_What is required_
Render the listing below as a Markdown table with two columns, Row and Line. Number the rows in order, put each line of the listing in its own row, and leave out blank lines.

_Materials provided_
::::::::

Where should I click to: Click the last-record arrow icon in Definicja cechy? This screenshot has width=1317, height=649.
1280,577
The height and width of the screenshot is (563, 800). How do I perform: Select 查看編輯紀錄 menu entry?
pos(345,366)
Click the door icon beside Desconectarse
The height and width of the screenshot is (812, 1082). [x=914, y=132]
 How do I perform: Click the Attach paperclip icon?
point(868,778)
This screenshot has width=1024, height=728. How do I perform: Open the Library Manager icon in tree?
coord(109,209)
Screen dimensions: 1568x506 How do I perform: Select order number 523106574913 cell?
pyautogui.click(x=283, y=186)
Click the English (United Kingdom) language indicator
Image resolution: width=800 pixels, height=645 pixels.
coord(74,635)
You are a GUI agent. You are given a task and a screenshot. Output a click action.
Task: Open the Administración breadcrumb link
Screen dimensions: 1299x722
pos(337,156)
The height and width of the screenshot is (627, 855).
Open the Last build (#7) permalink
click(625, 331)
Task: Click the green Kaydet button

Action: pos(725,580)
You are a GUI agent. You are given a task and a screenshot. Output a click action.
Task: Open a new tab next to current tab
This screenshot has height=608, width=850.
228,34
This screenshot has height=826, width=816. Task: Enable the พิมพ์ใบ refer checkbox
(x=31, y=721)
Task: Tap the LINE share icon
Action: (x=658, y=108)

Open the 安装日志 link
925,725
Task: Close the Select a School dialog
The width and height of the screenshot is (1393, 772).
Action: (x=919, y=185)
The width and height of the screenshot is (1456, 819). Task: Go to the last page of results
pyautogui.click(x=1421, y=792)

::::::::

_Written solution_
| Row | Line |
|---|---|
| 1 | Where should I click to: Click the last-record arrow icon in Definicja cechy? This screenshot has width=1317, height=649. |
| 2 | 1280,577 |
| 3 | The height and width of the screenshot is (563, 800). How do I perform: Select 查看編輯紀錄 menu entry? |
| 4 | pos(345,366) |
| 5 | Click the door icon beside Desconectarse |
| 6 | The height and width of the screenshot is (812, 1082). [x=914, y=132] |
| 7 |  How do I perform: Click the Attach paperclip icon? |
| 8 | point(868,778) |
| 9 | This screenshot has width=1024, height=728. How do I perform: Open the Library Manager icon in tree? |
| 10 | coord(109,209) |
| 11 | Screen dimensions: 1568x506 How do I perform: Select order number 523106574913 cell? |
| 12 | pyautogui.click(x=283, y=186) |
| 13 | Click the English (United Kingdom) language indicator |
| 14 | Image resolution: width=800 pixels, height=645 pixels. |
| 15 | coord(74,635) |
| 16 | You are a GUI agent. You are given a task and a screenshot. Output a click action. |
| 17 | Task: Open the Administración breadcrumb link |
| 18 | Screen dimensions: 1299x722 |
| 19 | pos(337,156) |
| 20 | The height and width of the screenshot is (627, 855). |
| 21 | Open the Last build (#7) permalink |
| 22 | click(625, 331) |
| 23 | Task: Click the green Kaydet button |
| 24 | Action: pos(725,580) |
| 25 | You are a GUI agent. You are given a task and a screenshot. Output a click action. |
| 26 | Task: Open a new tab next to current tab |
| 27 | This screenshot has height=608, width=850. |
| 28 | 228,34 |
| 29 | This screenshot has height=826, width=816. Task: Enable the พิมพ์ใบ refer checkbox |
| 30 | (x=31, y=721) |
| 31 | Task: Tap the LINE share icon |
| 32 | Action: (x=658, y=108) |
| 33 | Open the 安装日志 link |
| 34 | 925,725 |
| 35 | Task: Close the Select a School dialog |
| 36 | The width and height of the screenshot is (1393, 772). |
| 37 | Action: (x=919, y=185) |
| 38 | The width and height of the screenshot is (1456, 819). Task: Go to the last page of results |
| 39 | pyautogui.click(x=1421, y=792) |